By Dipesh Ghimire
IPPAN Urges Policy Reform on Rights Share Issuance to Accelerate Hydropower Development

The Independent Power Producers' Association, Nepal (IPPAN) has called on the government to remove the requirement that hydropower projects must demonstrate at least 20 percent financial progress before issuing rights shares. The association argues that the existing provision has become a major structural barrier to investment and has slowed down the pace of project development across the energy sector.
On Tuesday, an IPPAN delegation led by Senior Vice President Mohan Kumar Dangi submitted a memorandum to Energy Ministry Secretary Chiranjivi Chataut and Chairperson of the Electricity Regulatory Commission Ram Prasad Dhital. The delegation emphasized that the current regulation has created practical difficulties in mobilizing both equity and debt financing for new projects.
Under existing rules, developers are required to prove that a project has achieved at least 20 percent financial progress before issuing rights shares to existing shareholders. This provision is included in the regulatory guidelines issued in 2078 BS. However, IPPAN maintains that such progress cannot be achieved without first securing sufficient capital, making the rule unrealistic in practice.
Developers point out that project financing in Nepal follows a step-by-step process. Banks and financial institutions generally demand strong equity participation before approving loans. At the same time, companies are unable to raise equity through rights shares unless they meet the 20 percent progress threshold. This creates a financial deadlock, where neither equity nor debt can be mobilized easily.
In its memorandum, IPPAN highlighted that project promoters already invest heavily during the early stages. These include expenses for feasibility studies, environmental assessments, licenses, detailed project reports, power purchase agreements, and land acquisition. Despite these significant investments, developers still fail to meet the regulatory benchmark, delaying project implementation.
According to industry experts, this situation has discouraged many investors from entering new hydropower ventures. Smaller and medium-sized developers, in particular, are struggling to sustain long-term financing. As a result, several approved projects remain stalled at the planning stage, unable to move toward construction.
IPPAN has also proposed that companies be allowed to issue rights shares based on decisions taken by their annual general meetings. Since rights shares are offered only to existing shareholders, the association argues that such fundraising does not expose the public to additional risk. Instead, it strengthens internal capital structures and improves financial stability.
The association believes that relaxing the regulation is essential to meet Nepal’s long-term energy goals. The government has set a target of generating 28,500 megawatts of electricity by 2035. IPPAN argues that without flexible financing policies, this ambitious target will be difficult to achieve, especially when private-sector investment remains the main driver of hydropower expansion.
Senior Vice President Dangi stated that most projects cannot proceed without issuing rights shares. He explained that banks are unwilling to release loans unless promoters contribute sufficient equity. “Without equity, there is no financing, and without financing, construction cannot begin,” he said, adding that the current provision has effectively blocked project pipelines.
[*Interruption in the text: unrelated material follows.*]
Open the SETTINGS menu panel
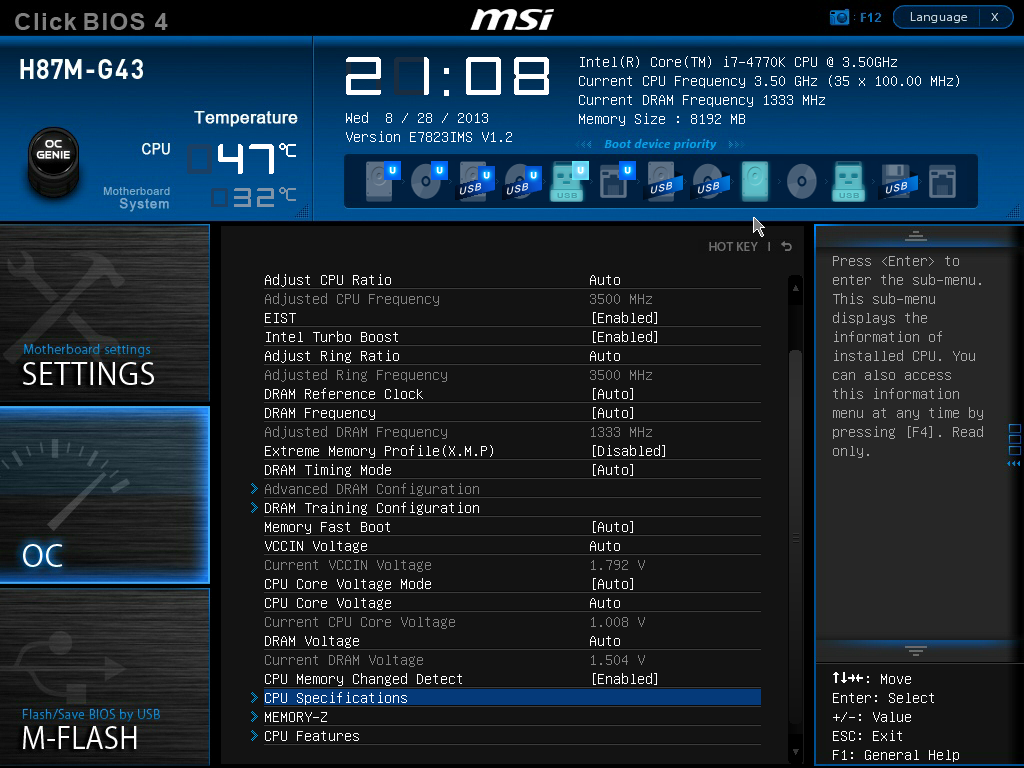This screenshot has width=1024, height=768. tap(104, 313)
Energy sector analysts observe that the regulation may have been introduced to ensure financial discipline and prevent speculative projects. However, in practice, it has created unintended consequences. Instead of improving transparency, it has increased delays and raised overall project costs due to prolonged development timelines.
Receiving the memorandum, Secretary Chataut assured IPPAN that the ministry would study the issue and explore possible solutions. Similarly, Chairperson Dhital stated that the commission would review the regulatory challenges and initiate discussions for reform. Officials acknowledged that policy adjustments may be necessary to reflect changing market realities.
The meeting was attended by IPPAN executive members including Uttarkumar Shrestha, Kubermani Nepal, Sushan Karmacharya, Suman Joshi, Shankar Basyal, and Chief Executive Officer Bhim Gautam, indicating strong institutional backing for the demand.
Overall, IPPAN’s call reflects growing pressure for regulatory modernization in Nepal’s hydropower sector. While financial safeguards remain important, stakeholders argue that excessive rigidity may undermine development objectives. Balancing accountability with flexibility will be crucial in ensuring that hydropower projects move forward efficiently and contribute to national economic growth.